What are Trans Neptunian objects?
Tuesday, May 10, 2011 at 03:33PM
Clayton Smith

What are Trans-Neptunian objects?

(Trans-Neptunian objects identified by the red, blue, and white bodies to the right of Neptune's orbit - http://en.wikipedia.org/wiki/Trans-Neptunian_object)

A Trans-Neptunian object is any small solar system body that orbits the Sun in a region of space just beyond Neptune. This region of space, often refered to as the Trans-Neptunian region, is made up of three parts: the Kuiper belt, scattered disk, and Oort cloud. Any celestial body found in the Trans-Neptunian region is classified as a Trans-Neptunian object.

Although any celestial body found in the Trans-Neptunian region is considered to be a TNO (because they orbit beyond Neptune), the International Astronomical Union (IAU) established a three-way categorization for all bodies orbiting the Sun in 2006. These three designations would be: planets, dwarf planets, and small solar system bodies. According to this new definition from the IAU, none of the Trans-Neptunian objects are planets, but three of them have been accepted as dwarf planets: Pluto, Eris, and Ceres. Most Trans-Neptunian objects fit in the small solar system bodies category.

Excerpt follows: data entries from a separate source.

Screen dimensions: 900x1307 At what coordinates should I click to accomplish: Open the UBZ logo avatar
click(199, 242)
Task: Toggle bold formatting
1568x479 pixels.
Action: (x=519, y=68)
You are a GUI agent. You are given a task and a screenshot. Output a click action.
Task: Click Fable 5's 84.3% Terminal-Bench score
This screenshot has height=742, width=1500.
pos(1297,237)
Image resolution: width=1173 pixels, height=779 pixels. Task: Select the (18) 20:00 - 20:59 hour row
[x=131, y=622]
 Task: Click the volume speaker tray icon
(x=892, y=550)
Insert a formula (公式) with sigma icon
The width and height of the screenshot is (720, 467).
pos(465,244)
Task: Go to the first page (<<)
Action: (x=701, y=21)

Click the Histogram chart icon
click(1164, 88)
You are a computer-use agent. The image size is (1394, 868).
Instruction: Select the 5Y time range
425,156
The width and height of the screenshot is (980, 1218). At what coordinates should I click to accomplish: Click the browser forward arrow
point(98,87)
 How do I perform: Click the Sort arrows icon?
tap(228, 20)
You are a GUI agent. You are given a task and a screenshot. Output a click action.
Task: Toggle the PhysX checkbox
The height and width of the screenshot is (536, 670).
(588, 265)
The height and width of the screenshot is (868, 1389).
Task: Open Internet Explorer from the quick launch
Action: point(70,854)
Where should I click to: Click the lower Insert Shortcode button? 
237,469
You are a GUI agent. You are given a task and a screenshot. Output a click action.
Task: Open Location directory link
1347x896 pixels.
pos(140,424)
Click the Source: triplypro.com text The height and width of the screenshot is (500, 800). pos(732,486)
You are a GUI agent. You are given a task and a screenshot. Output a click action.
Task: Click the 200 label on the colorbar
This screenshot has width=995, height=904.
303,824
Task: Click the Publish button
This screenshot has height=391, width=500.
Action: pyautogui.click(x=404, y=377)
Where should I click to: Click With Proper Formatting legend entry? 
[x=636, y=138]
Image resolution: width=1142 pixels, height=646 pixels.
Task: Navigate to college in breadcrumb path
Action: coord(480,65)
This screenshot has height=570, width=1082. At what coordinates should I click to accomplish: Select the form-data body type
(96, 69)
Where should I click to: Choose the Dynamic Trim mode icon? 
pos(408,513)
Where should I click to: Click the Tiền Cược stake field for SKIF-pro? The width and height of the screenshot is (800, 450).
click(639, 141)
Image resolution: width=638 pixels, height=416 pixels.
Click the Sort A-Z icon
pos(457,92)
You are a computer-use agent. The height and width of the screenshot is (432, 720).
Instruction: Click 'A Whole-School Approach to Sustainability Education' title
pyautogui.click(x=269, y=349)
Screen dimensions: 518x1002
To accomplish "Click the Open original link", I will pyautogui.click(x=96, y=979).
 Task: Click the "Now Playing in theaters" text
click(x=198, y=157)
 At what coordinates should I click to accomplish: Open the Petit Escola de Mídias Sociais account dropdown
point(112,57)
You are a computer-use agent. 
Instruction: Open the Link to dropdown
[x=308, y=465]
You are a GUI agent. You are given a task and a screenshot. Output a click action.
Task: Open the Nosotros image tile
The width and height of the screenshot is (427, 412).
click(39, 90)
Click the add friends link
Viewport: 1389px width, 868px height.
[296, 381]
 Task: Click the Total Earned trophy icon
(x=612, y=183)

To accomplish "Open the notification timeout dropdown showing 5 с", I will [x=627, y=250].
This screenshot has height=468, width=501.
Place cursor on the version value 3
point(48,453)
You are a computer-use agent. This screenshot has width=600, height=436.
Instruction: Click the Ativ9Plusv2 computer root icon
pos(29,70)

Pluto was the first Trans-Neptunian object to be discovered, which was in 1930. Even though it is technically a TNO, Pluto has further been given the designation of dwarf planet.

Because "Trans-Neptunian object" was not even a term beforehand (and Pluto was classified as a planet), you could say that the true first TNO was discovered in August 1992. It was given the name: (15760) 1992 QB1. It was because of this discovery in 1992 that we needed a better way to identify all bodies within our Solar System. Since the discovery of (15760) 1992 QB1, thousands more Trans-Neptunian objects have been identified. A few of the more notable TNOs have acquired names, such as Varuna, Ixion, Quaoar, Sedna, Orcus, Haumea, and Makemake. Currently, Haumea and Makemake are carefully being studied to see if they meet the criteria for being classified as dwarf planets.

(Comparison of Earth's size to some of the largest known TNOs - http://en.wikipedia.org/wiki/Trans-Neptunian_object)

Many Trans-Neptunian objects are binaries - two bodies with similar masses that orbit each other. Pluto and Charon are an example of one such binary system found in the Trans-Neptunian region.

The most significant TNO discovered in recent years is Eris. Formerly known as 2003 UB313 and identified in January 2005, Eris is the first Trans-Neptunian object known to be more massive than Pluto.